▶ **Task objective**
Copy the following material verbatim, line for line.
╭─ Extracted records
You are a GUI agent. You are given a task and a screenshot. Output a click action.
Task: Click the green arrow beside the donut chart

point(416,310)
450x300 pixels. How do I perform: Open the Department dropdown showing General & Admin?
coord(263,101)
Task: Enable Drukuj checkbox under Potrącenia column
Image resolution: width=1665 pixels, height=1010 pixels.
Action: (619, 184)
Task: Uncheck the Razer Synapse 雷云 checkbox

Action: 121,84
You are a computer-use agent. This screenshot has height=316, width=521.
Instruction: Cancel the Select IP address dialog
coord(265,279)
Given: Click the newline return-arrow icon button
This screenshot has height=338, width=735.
╰─
▶ **Output below**
You are a GUI agent. You are given a task and a screenshot. Output a click action.
Task: Click the green arrow beside the donut chart

point(416,310)
450x300 pixels. How do I perform: Open the Department dropdown showing General & Admin?
coord(263,101)
Task: Enable Drukuj checkbox under Potrącenia column
Image resolution: width=1665 pixels, height=1010 pixels.
Action: (619, 184)
Task: Uncheck the Razer Synapse 雷云 checkbox

Action: 121,84
You are a computer-use agent. This screenshot has height=316, width=521.
Instruction: Cancel the Select IP address dialog
coord(265,279)
Given: Click the newline return-arrow icon button
This screenshot has height=338, width=735.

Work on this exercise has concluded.